Our car does it also. It's worse when climbing a small incline in our neighborhood when cold. The engine speed may rise up to close to 3,000 rpm if left on its own. It doesn't really do that if we take the "other" way out, which is mostly flat or downhill.

I work around it by using manual mode or (usually) by just going the "other" way into town. It's operating as designed, but I don't like it, and it's a bit embarassing to be driving by your neighbor's house in your new car with your engine screaming like the thing is stuck in first gear. I dislike it as much as I do the simulating shifting and the pulley ratio change just after starting off with light throttle, but it's such a temporary thing, this cold operation, that I haven't felt the need to write Subaru about it. Everything starts acting normally 15-60 seconds into the drive (depending on temperature), and it goes away. I can't get away from the shifting behavior when warm, so I have written Subaru on that.
 

·
Administrator
Joined
·
11,126 Posts
but it's such a temporary thing, this cold operation, that I haven't felt the need to write Subaru about it.
For now, there's nothing they can do about it. The catalytic converter needs to heat up, and quickly. I'm not sure there's a way anyone can get around that, that could translate into a production vehicle for the masses.

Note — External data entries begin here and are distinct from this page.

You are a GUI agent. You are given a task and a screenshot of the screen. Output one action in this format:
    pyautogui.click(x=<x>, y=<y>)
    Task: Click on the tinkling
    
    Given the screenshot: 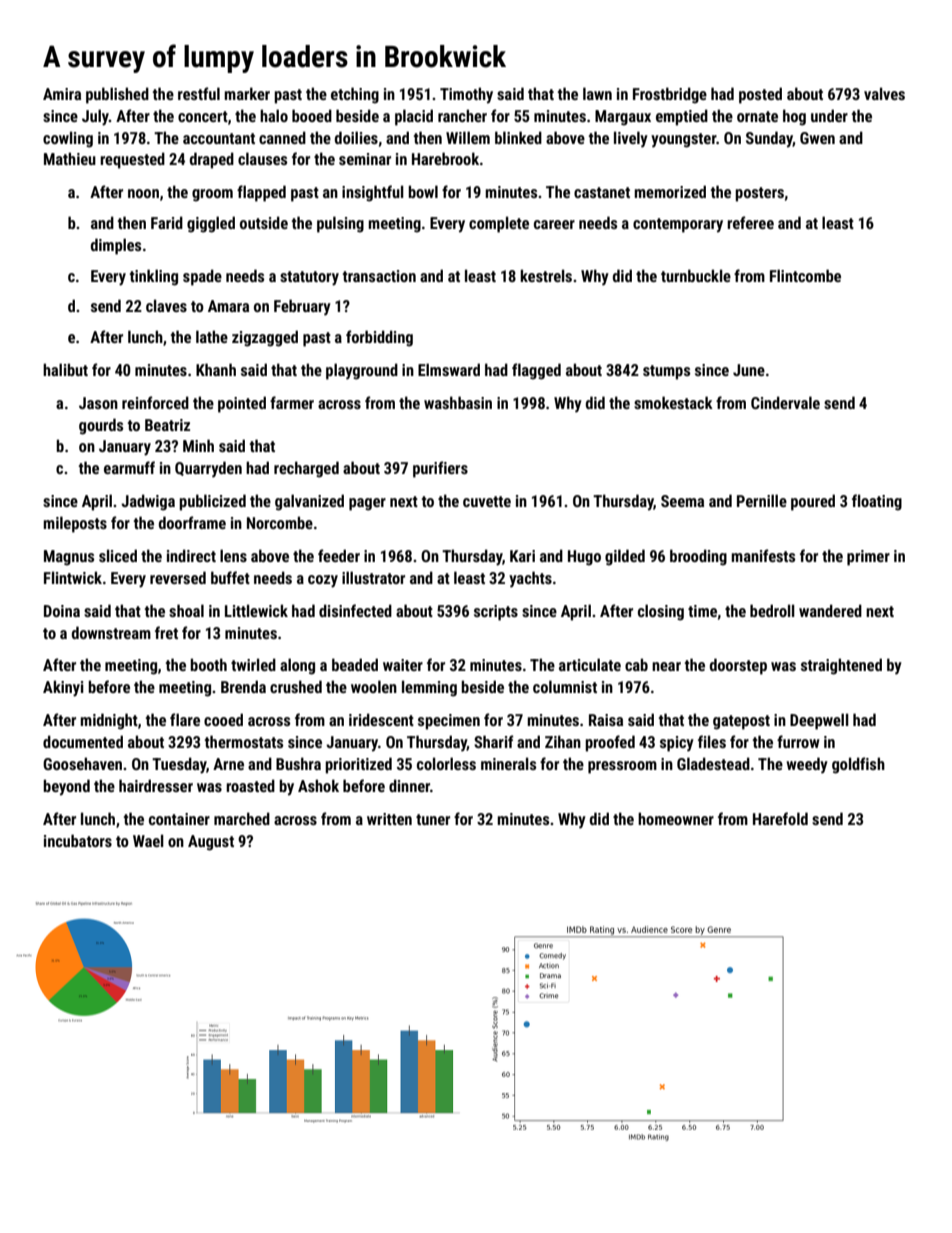 What is the action you would take?
    pyautogui.click(x=154, y=277)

Me personally, I am not worried... my Ascent will be long gone by the time my catalytic converter warranty expires. I figure, with road trips tailored to what we can and can't do over the next few months, I'll still hit 250,000 in 5 years.
 

·
Registered
2020 CWP Touring
Joined
·
1,285 Posts
For now, there's nothing they can do about it. The catalytic converter needs to heat up, and quickly. I'm not sure there's a way anyone can get around that, that could translate into a production vehicle for the masses.
The behavior does seem a little unconventional. I'm not aware of any other cars that will hold such a high engine speed like this when driving. Many cars will indeed idle high when cold to get the cats warmed up quickly (like our Ascents do), and may also have slightly elevated shift points when cold, but holding the engine at such a high speed is a bit unusual. I agree it doesn't hurt anything (and apparently only helps), but it is rather unpleasant for the driver and, I'd wager, it's probably not necessary to make it as extreme as it is.

My thought on this is similar to the ratio change when accelerating from a stop with light throttle. I think it's fine that the CVT changes ratio to help manage fuel economy or output from the engine or whatever. Just make it a little less abrupt or intrusive for the cabin crew. High revs when cold are fine to a point...but 3,000 revs at 15 mph in your neighborhood is a bit peculiar. Again, I agree completely that "it's for a good cause" and doesn't hurt anything...but it does negatively impact product satisfaction.

I recognize fully that this is always a fine line for product engineers to try to walk!
 

·
Administrator
Joined
·
11,126 Posts
Right, but that's because the computer really doesn't care about fake shift points at all. So, it behaves entirely differently than other cars. It keeps the RPMs where they should be (around 3,000) and varies the gear ratios. On conventional transmissions, that's not possible.

It's another interesting example of a CVT operation. The way the computer behaves when it has something to do (like warm up the catalytic converter) or is in complete control (like when ACC is in use) is drastically different than how the computer operates for human control when it tries to simulate what humans used to conventional transmissions expect.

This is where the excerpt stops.